- **Task goal**: Among the entries below, take the line with "NGHỀ NGHIỆP - VIỆC LÀM (248, 1288)" and the line with "Nguyên Tắc Kế Toán Theo TT 99", and output them and every line between them exactly, with nothing else.

- **Given data**:
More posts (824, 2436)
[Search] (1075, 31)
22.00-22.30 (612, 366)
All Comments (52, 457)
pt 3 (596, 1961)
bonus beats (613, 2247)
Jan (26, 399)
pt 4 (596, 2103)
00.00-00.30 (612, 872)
* * *
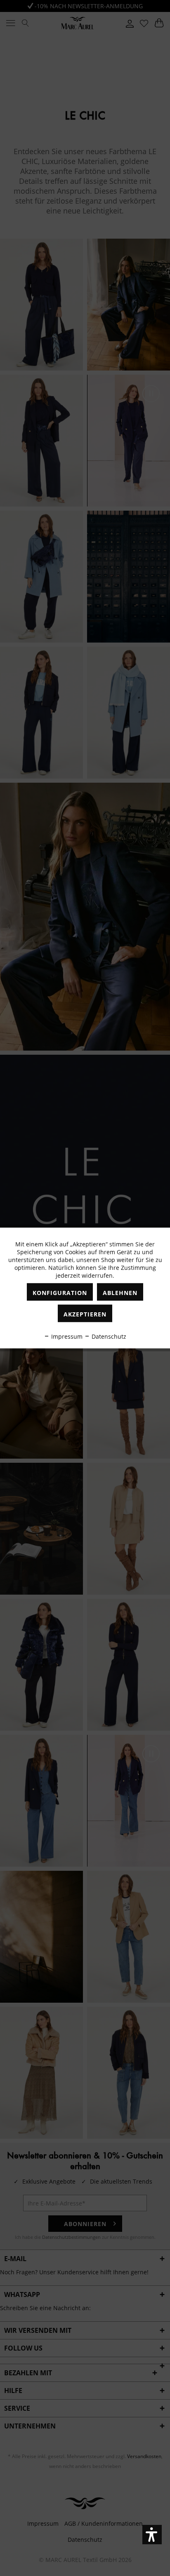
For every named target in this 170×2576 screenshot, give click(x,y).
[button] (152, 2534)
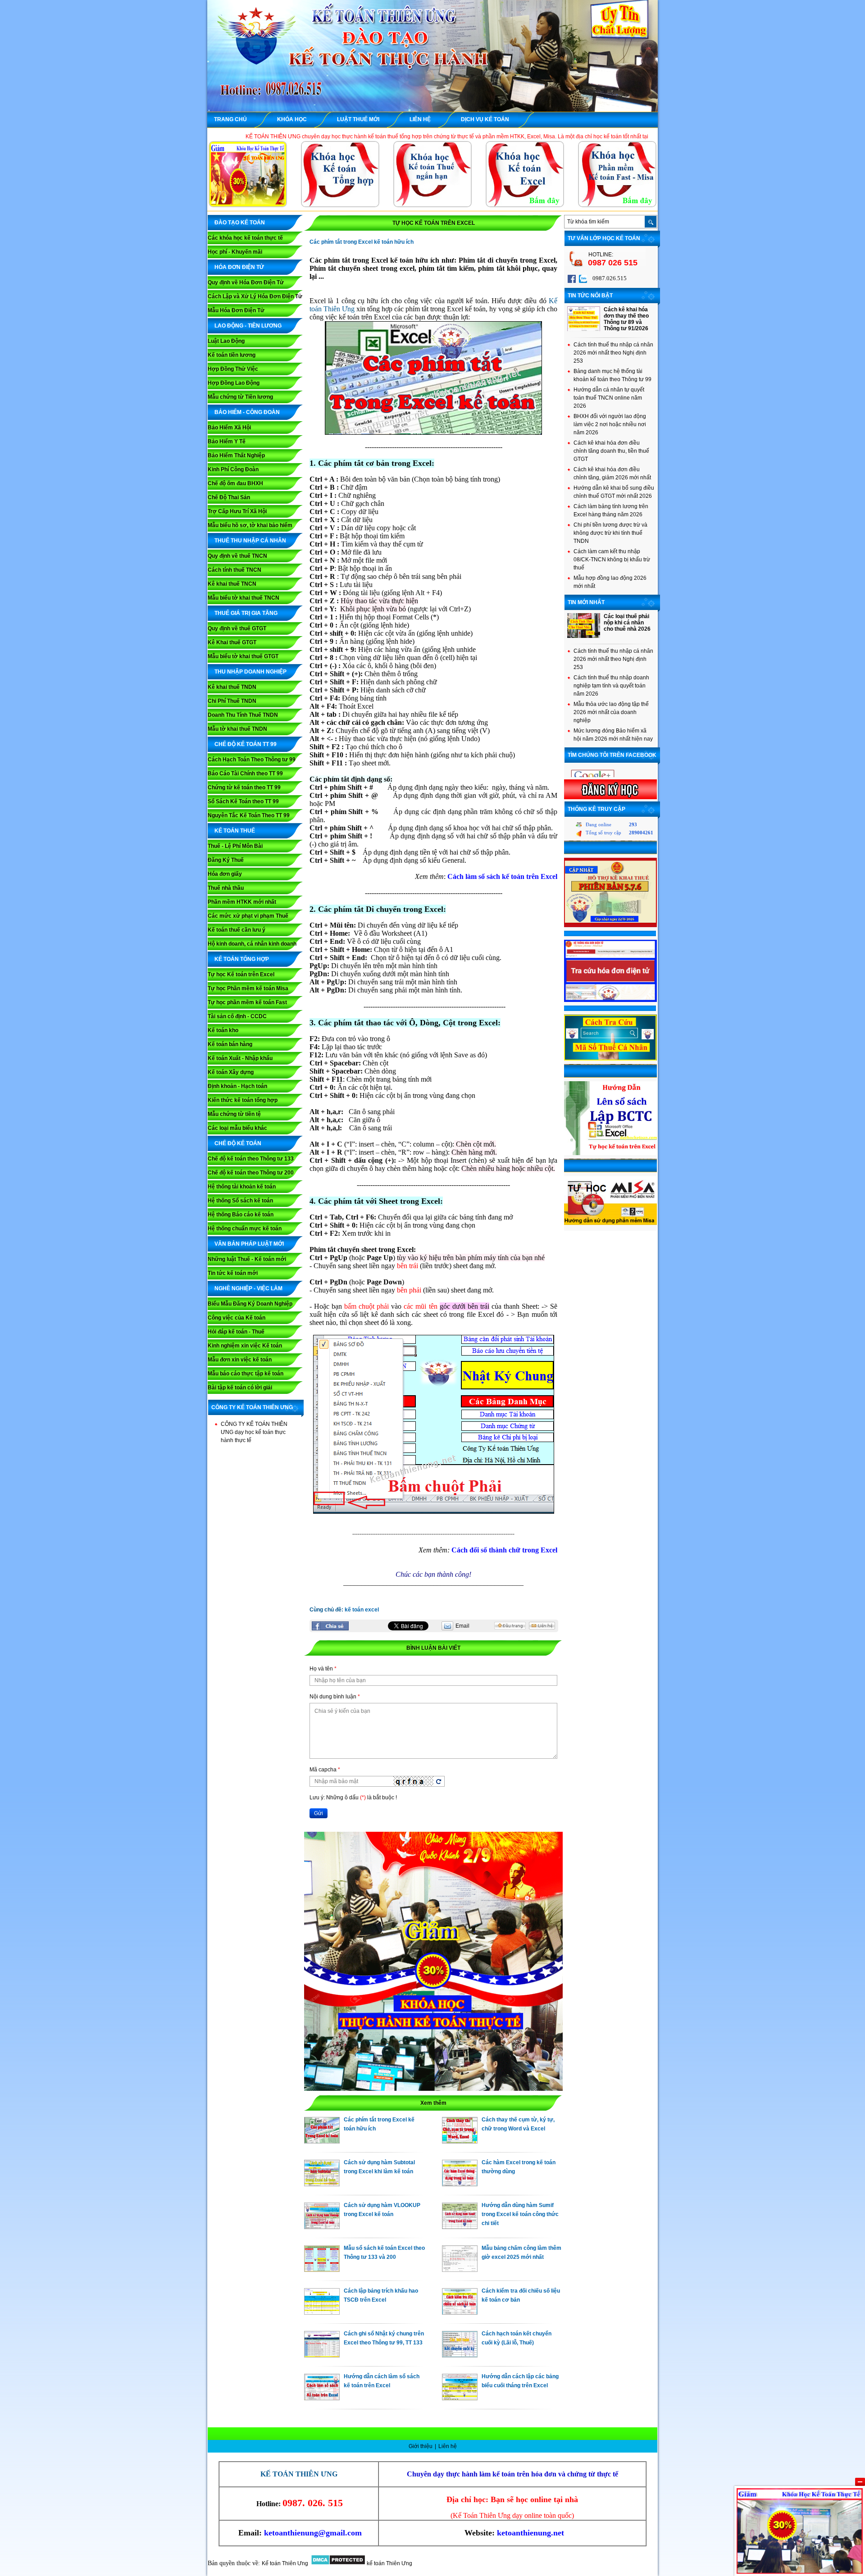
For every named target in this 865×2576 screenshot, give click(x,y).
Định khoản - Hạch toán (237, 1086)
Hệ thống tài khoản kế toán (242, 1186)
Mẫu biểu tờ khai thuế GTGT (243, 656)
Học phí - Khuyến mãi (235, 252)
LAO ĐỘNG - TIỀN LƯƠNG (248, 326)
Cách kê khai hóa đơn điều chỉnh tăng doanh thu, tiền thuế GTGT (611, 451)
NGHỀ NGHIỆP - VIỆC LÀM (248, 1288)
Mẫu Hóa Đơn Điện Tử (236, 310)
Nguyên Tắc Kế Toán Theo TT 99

- **Exercise response**:
NGHỀ NGHIỆP - VIỆC LÀM (248, 1288)
Mẫu Hóa Đơn Điện Tử (236, 310)
Nguyên Tắc Kế Toán Theo TT 99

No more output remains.